Todo artista verdadero, permítaseme el pleonasmo, es un «homo viator», alguien que sigue su camino -una senda simbólica y física a la vez- en busca de aquello que debe encontrar, lo que justifica sus pasos en el mundo, como expresó Dante en su genial poema con precisión que aún nos emociona. Para Cortázar, aquellos que indagan en las fronteras de la belleza aún no dicha son buscadores de la luz desde la línea oscura de los días. La figura del caminante o la del buscador -al fin y al cabo son lo mismo, pues representan una común manera de estar en el mundo- podría constituir un emblema, una metáfora, de la inquietud que guía (otra palabra viajera) buena parte de la obra que Pelayo Ortega (Mieres, 1956) reúne en «Viador», la exposición que inaugura hoy en Cornión.

No es extraño, por tanto, que el artista asturiano se acoja a unos versos de Claudio Rodríguez, el poeta de nuestra generación del 50 que mejor celebró algunos de los dones de la vida, para darnos cuenta de esa aventura suya con la línea y el color, con la materia y la idea: «Lo importante es irnos/ y no dónde vamos/ y nunca llegar más lejos/ que antes de partir...». Porque, ciertamente, no hay mayor descubrimiento que el de uno mismo: el conocimiento de que somos iguales a otros muchos y, al mismo tiempo, singulares, irrepetibles, únicos.

En esa carrera de la impostura y de la ocurrencia indigerible en que ha entrado buena parte del arte contemporáneo, sin lugar ya para la emoción, no es una casualidad que Pelayo Ortega se haya revelado como uno de los pintores españoles más interesantes. Su propuesta artística, iniciada a mediados de los años setenta, surge de una honestidad que es ya el núcleo de toda su obra: la búsqueda de un lenguaje propio a partir de las lecciones de los clásicos y del proyecto rupturista en el que se embarcaron las vanguardias, consideradas ya hoy históricas, desde finales del siglo XIX.

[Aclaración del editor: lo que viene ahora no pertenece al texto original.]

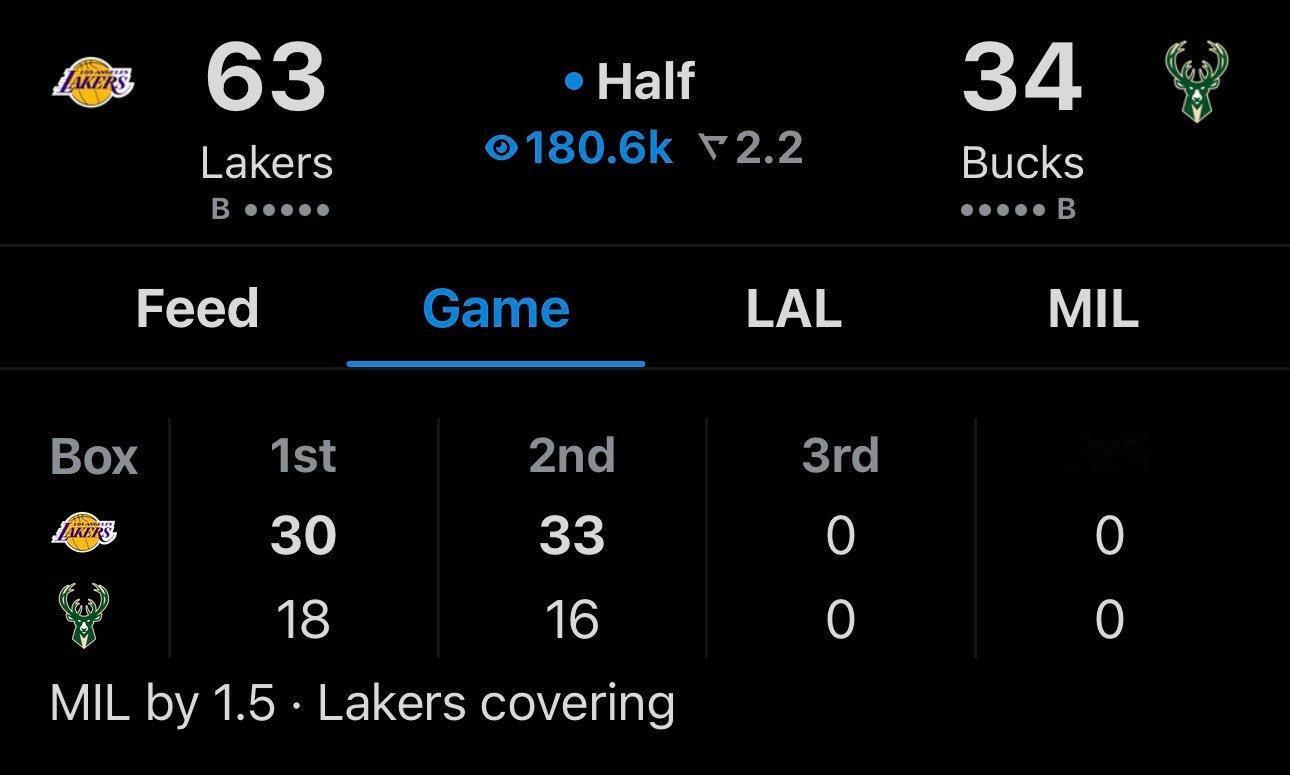The width and height of the screenshot is (1290, 775).
Task: Open the Feed tab
Action: coord(197,308)
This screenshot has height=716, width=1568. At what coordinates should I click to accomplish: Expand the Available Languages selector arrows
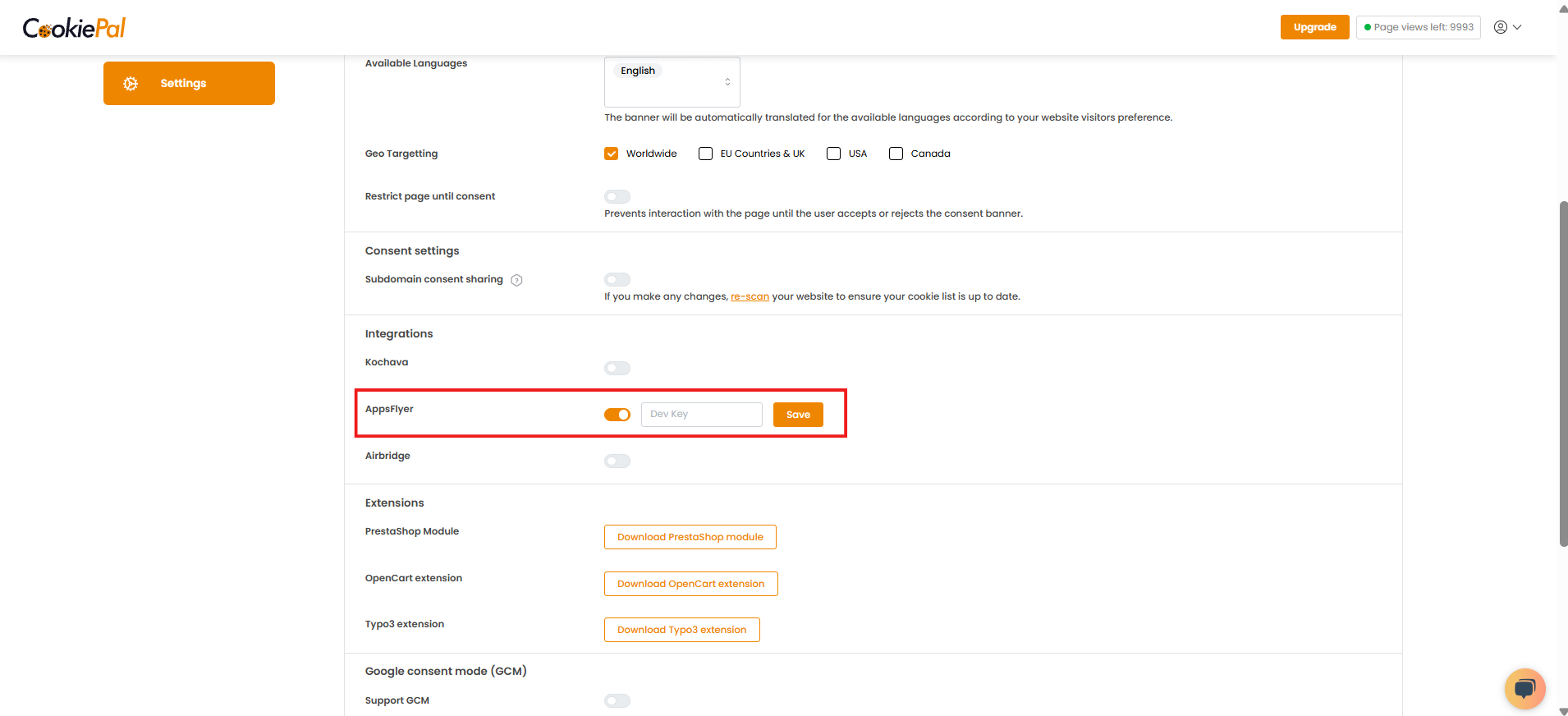[x=727, y=81]
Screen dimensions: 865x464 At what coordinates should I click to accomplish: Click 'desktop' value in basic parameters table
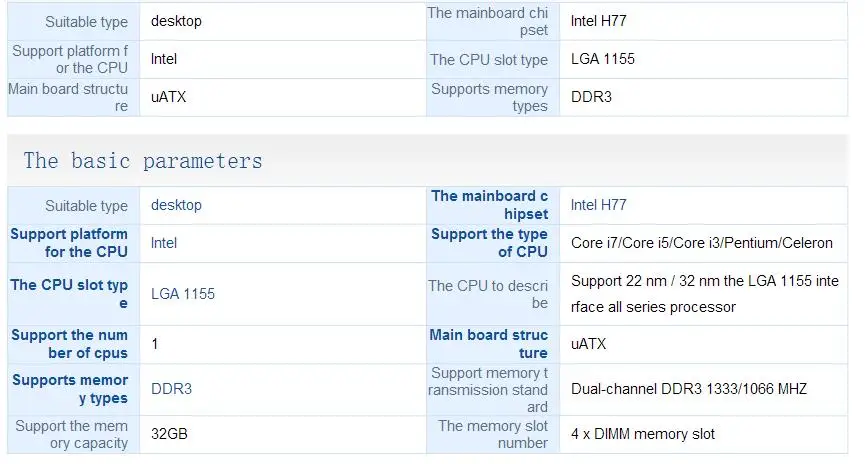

Ésos son los necesarios e importantes pertrechos con los que Pelayo Ortega se echó al camino para dar con una pintura en la que conviven, desde un lirismo y una iconografía muy personales, figuración y abstracción, tradición y novedad. Fichado por la Galería Marlborough de Madrid en 1998, lo que ha permitido una importante y merecida proyección internacional a su trabajo, la obra del creador asturiano no ha dejado de crecer y de experimentar. Un ejemplo de su aproximación a las nuevas tecnologías fue la proyección que hizo, en diciembre de 2008, sobre los vetustos muros del palacio de Revillagigedo, en Gijón, la ciudad en la que vive, tan presente en muchos de sus cuadros.

Esta exposición, «Viador», con la que vuelve dos años después a Cornión, su galería gijonesa de siempre, ejemplifica bien ese camino que ha seguido hasta la fecha Pelayo Ortega. Y añade, además, el nuevo acercamiento del artista a la escultura. Así su hermosa «Veleta», donde ha trabajado con el hierro y el acero, o las terracotas «Pequeña isla de los afortunados» y «Paisaje sobre la mesa. Travesía del desierto». Junto a estas piezas, lienzos y cartones, óleos, acuarelas y tintas en las que volvemos a encontrar las huellas personales de quien rehúye las veredas trilladas.